England’s most ‘at risk’ country houses; English Heritage 2013 report

Though he his House of polish’t marble built
Yet shall it ruine like the Moth’s fraile cell.*

Nymans, West Sussex - gutted by fire in 1947 (Image: sjr60 via flickr)
Nymans, West Sussex – gutted by fire in 1947, now a romantic ruin (Image: sjr60 via flickr)

There is a long tradition of the romanticisation of ruins and decay, but watching once grand houses slide into dereliction is thankfully now seen as a failure; on the part of the owner, and of the official bodies charged with the preservation of our shared architectural heritage. With those local experts disgracefully being seen as expendable by councils, it’s important that English Heritage has produced the 2013 ‘Heritage at Risk Report‘ [PDF] – a sad national roll call from which the priority sites list contains a surprising selection of country houses.

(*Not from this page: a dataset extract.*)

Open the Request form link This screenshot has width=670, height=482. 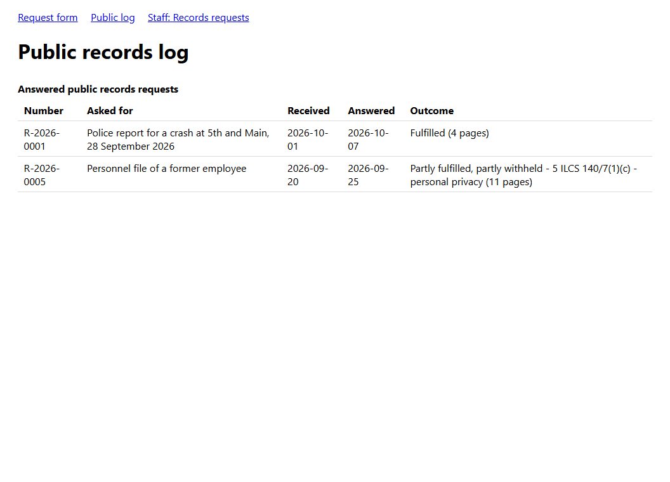pyautogui.click(x=48, y=18)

To be included in the list is not to say that a house is derelict, but is more a reflection that there are concerns about the long-term future of the house and current signs of deterioration.  Owners can often find that there are significant projects which require substantial investment which may not be currently possible through their own means, though inclusion on the ‘Priority’ list does open doors to grants and other funding.

Knebworth, Hertfordshire (Image: June Buck / Country Life Picture Library)
Knebworth, Hertfordshire (Image: June Buck / Country Life Picture Library)

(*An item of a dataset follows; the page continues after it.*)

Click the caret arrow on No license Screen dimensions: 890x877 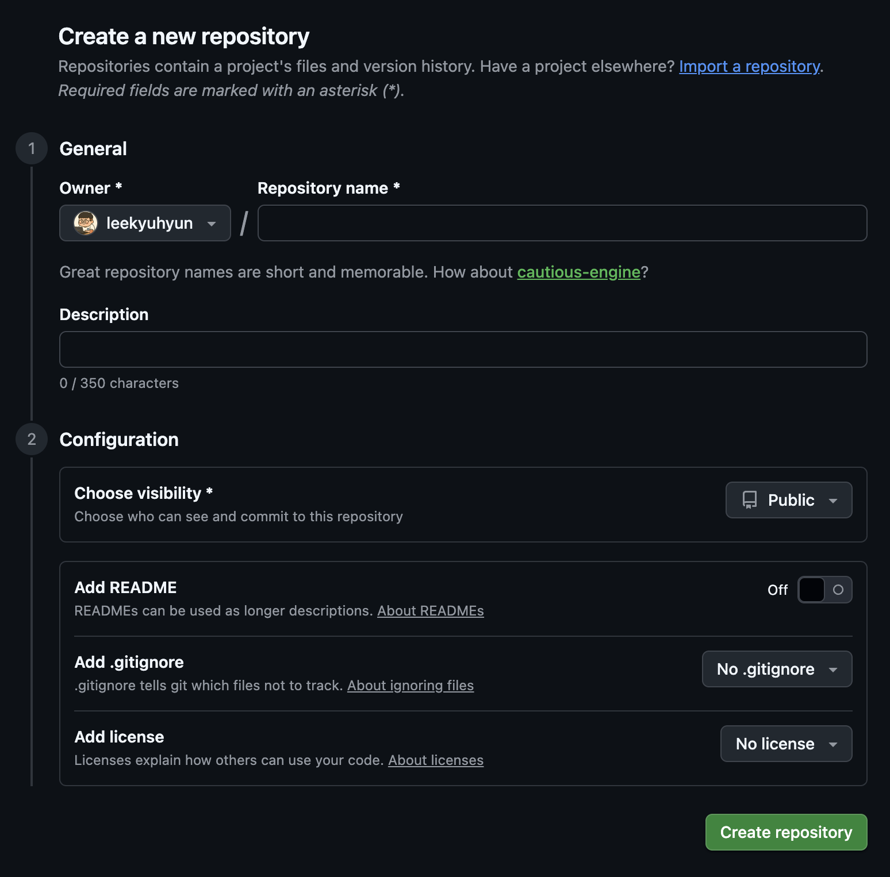point(833,744)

Perhaps one of the best known to appear is Knebworth House, Hertfordshire, a Victorian fantasy that is now faced with a modern reality.  Home to the Lytton family since 1492, the house was originally a mid 16th-century courtyard house before losing three sides in 1811, leaving just the west wing which was remodelled externally in 1820 and 1843 in the Tudor-revival style, with interior alterations by Lutyens in 1907 (see Listing description for details).  Still a family home, the Lytton-Cobbolds (as they now are) have worked hard to open the grade-II* house and, famously, host vast pop concerts in the park.  Major grant-funded repairs in the late 1990s restored half the house, but now, as a priority case, a further £240,000 has been allocated for works on the roof and to restore the upper rendering and two pinnacles.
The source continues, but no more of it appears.